Combining Spark DataFrames with Union and Union All
A Beginner’s Guide to Combining Data in Spark
In this article, we’re going to learn about Union and UnionAll with examples. They are operations in Spark SQL that combine two or more DataFrames into a single DataFrame.
“Union” combines the DataFrames, eliminating any duplicate rows, while “Union All” combines the DataFrames, including all rows, including duplicates.
In summary:
Union: returns a new DataFrame with unique rows from the input DataFrames.
Union All: returns a new DataFrame with all rows from the input DataFrames, including duplicates.
unionAll()
is deprecated since Spark “2.0.0” version and replaced withunion()
.
Combining two DataFrames in PySpark using `union()`
Here’s an example of using the “union” operation to combine two Spark DataFrames in PySpark:
from pyspark.sql import SparkSession
# Create a Spark session
spark = SparkSession.builder.appName("DataFrame Union Example").getOrCreate()
# Create two sample DataFrames
df1 = spark.createDataFrame([(1, "John", 25), (2, "Jane", 30), (3, "Jim", 35)], ["id", "name", "age"])

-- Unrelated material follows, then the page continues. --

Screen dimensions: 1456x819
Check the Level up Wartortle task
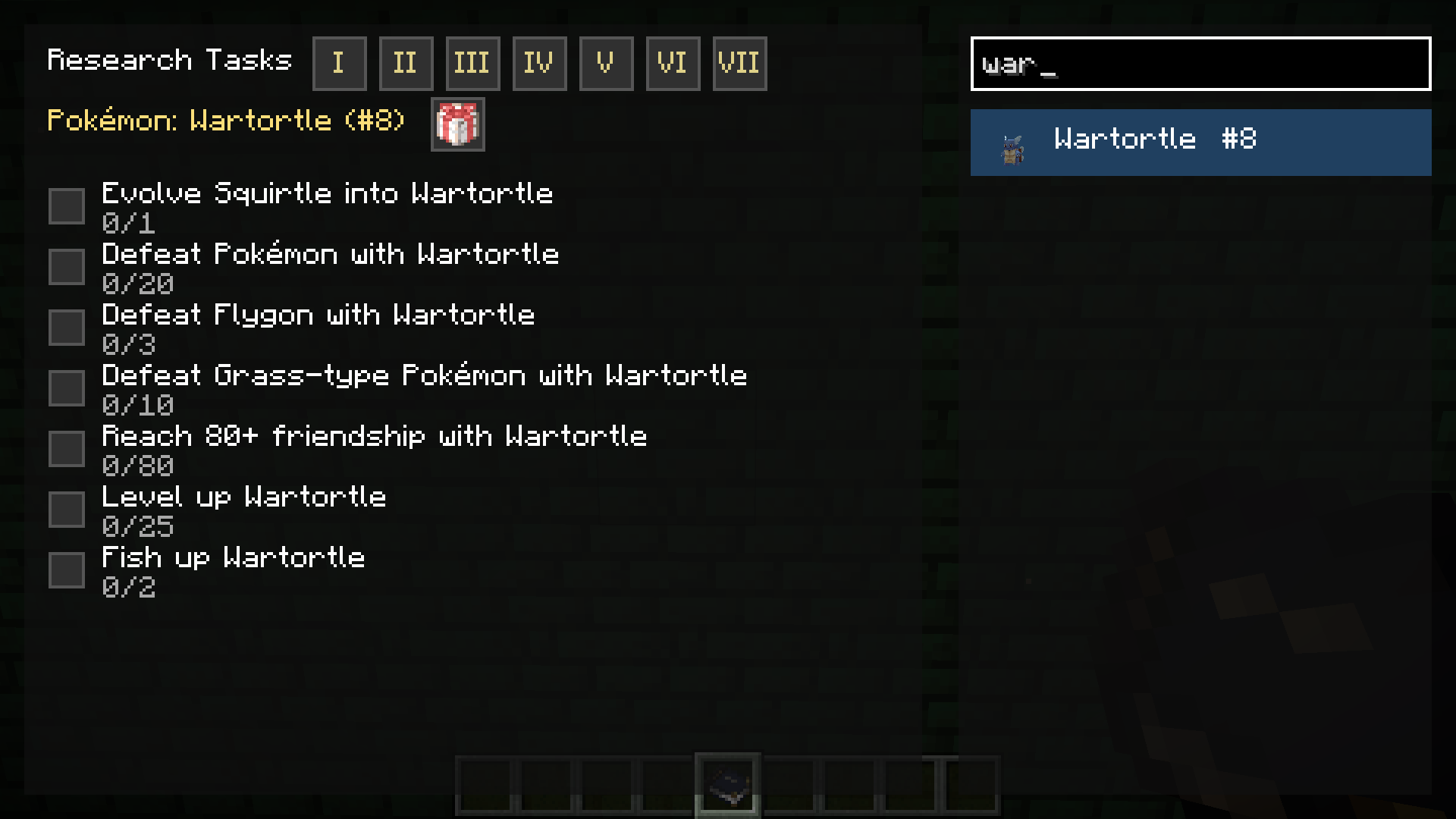click(67, 509)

df2 = spark.createDataFrame([(4, "Jerry", 40), (2, "Jane", 30), (5, "Jill", 45)], ["id", "name", "age"])
# Use union operation to combine the two DataFrames
result_df = df1.union(df2)
# Show the resulting DataFrame
result_df.show()
The output of the above code will be:
+---+-----+---+
| id| name|age|
+---+-----+---+
| 1| John| 25|
| 2| Jane| 30|
| 3| Jim| 35|
| 4|Jerry| 40|
| 5| Jill| 45|
+---+-----+---+
As you can see, the resulting DataFrame contains unique rows from both input DataFrames.
Combining two DataFrames in PySpark using `unionAll()`
DataFrame unionAll()
method is deprecated since Spark “2.0.0” version and recommends using the union() method.
df3 = df1.unionAll(df2)
df3.show()
It will return the same output as union()
the output above.
Combining two DataFrames without Duplicates using `union()` and `distinct()`
You can combine two or more Spark DataFrames without duplicates by using the “distinct” operation in Spark SQL. The “distinct” operation removes duplicates from the input DataFrames and returns a new DataFrame with unique rows.
Here’s an example of using the “distinct” operation to combine two Spark DataFrames in PySpark:
from pyspark.sql import SparkSession
# Create a Spark session
spark = SparkSession.builder.appName("DataFrame Distinct Example").getOrCreate()
# Create two sample DataFrames
df1 = spark.createDataFrame([(1, "John", 25), (2, "Jane", 30), (3, "Jim", 35)], ["id", "name", "age"])
df2 = spark.createDataFrame([(4, "Jerry", 40), (2, "Jane", 30), (5, "Jill", 45)], ["id", "name", "age"])
# Combine the two DataFrames
combined_df = df1.union(df2)
# Remove duplicates using the distinct operation
result_df = combined_df.distinct()
# Show the resulting DataFrame
result_df.show()
The output of the above code will be:
+---+-----+---+
| id| name|age|
+---+-----+---+
| 5| Jill| 45|
| 2| Jane| 30|
| 3| Jim| 35|
| 1| John| 25|
| 4|Jerry| 40|
+---+-----+---+
As you can see, the resulting DataFrame contains unique rows from both input DataFrames and any duplicates are removed.
Conclusion
In this article, you have learned how to combine two or more spark DataFrame’s of the same schema into a single DataFrame using the Union method and learned the difference between the union() and unionAll() functions.